Meet YOLO26: next-gen vision AI.

Link to this sectionCoreML Export for YOLO26 Models#

Apple ships dedicated AI silicon — the Neural Engine — in every modern iPhone, iPad, and Mac, and CoreML is the only way to program it. Exporting Ultralytics YOLO26 models to CoreML turns a trained .pt checkpoint into a native .mlpackage that runs all six YOLO tasks on-device at single-digit milliseconds, with no network connection and no data leaving the device.

Run YOLO on the Apple Neural Engine today with the official mobile apps

The official Ultralytics YOLO iOS SDK and Flutter plugin run CoreML exports on the Apple Neural Engine out of the box — real-time camera inference, single-image prediction, and automatic model download for all six YOLO26 tasks. For Android NPU deployment, see the Qualcomm QNN integration.



Watch: How to Export Ultralytics YOLO26 to CoreML for 2x Fast Inference on Apple Devices 🚀

Link to this sectionWhat is CoreML?#

Apple CoreML deployment pipeline

CoreML (styled "Core ML" by Apple) is Apple's on-device machine learning framework. It loads models in the modern ML Program format — the .mlpackage bundle the Ultralytics exporter produces — and schedules them across the device's CPU, GPU, and Apple Neural Engine (ANE), the dedicated NPU in every Apple-silicon chip. Because everything runs locally, inference works offline, adds no network latency, and keeps user data on the device.

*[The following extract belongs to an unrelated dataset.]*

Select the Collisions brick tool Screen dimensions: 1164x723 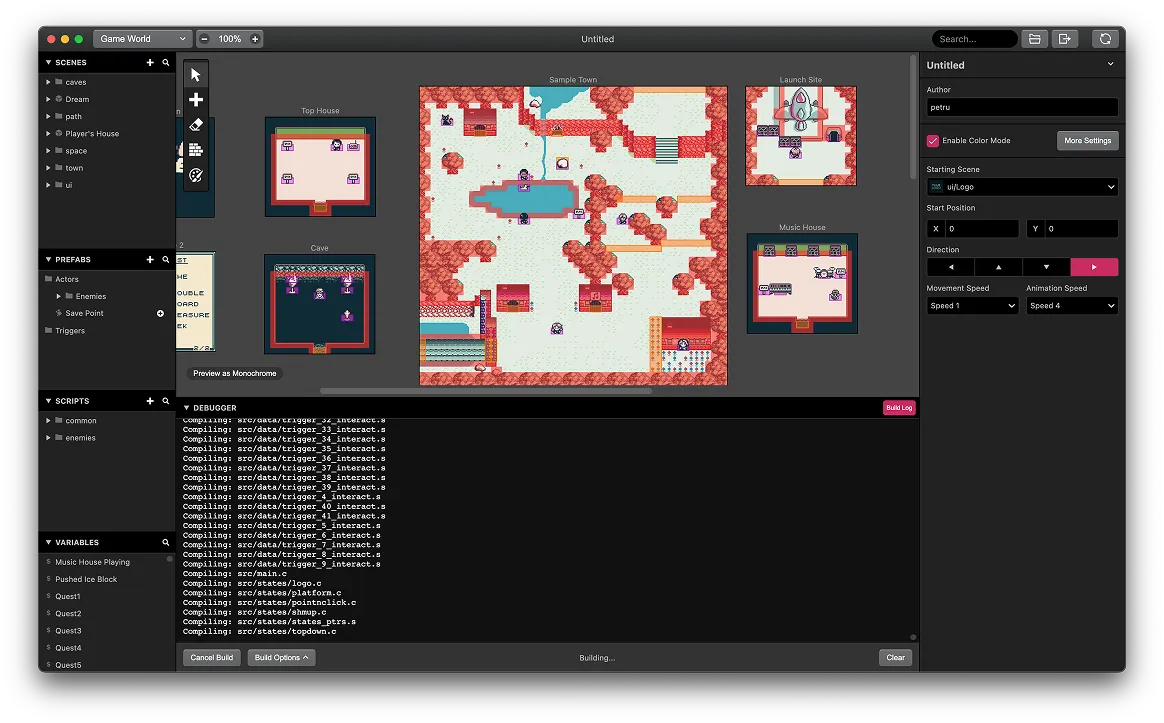[x=195, y=149]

CoreML integrates directly with Apple's Vision framework, which handles image scaling and orientation on the way into the model — this is how the Ultralytics iOS SDK feeds camera frames to YOLO with effectively zero preprocessing cost.

Link to this sectionWhy Export YOLO26 to CoreML?#

  • Neural Engine speed: YOLO26n detection runs end-to-end in 3.8 ms on an iPhone 17 Pro for single images, and ~16 ms/frame in sustained real-time camera use (see the table and notes below) — comfortably real-time with headroom for the rest of your app.
  • NMS-free by design: YOLO26 is end-to-end, so the exported graph needs no NMS pipeline and decode is sub-millisecond. Older models like YOLO11 can embed a CoreML NMS pipeline with nms=True.
  • Private and offline: All computation stays on the device — no cloud round-trips, no API keys, full data privacy.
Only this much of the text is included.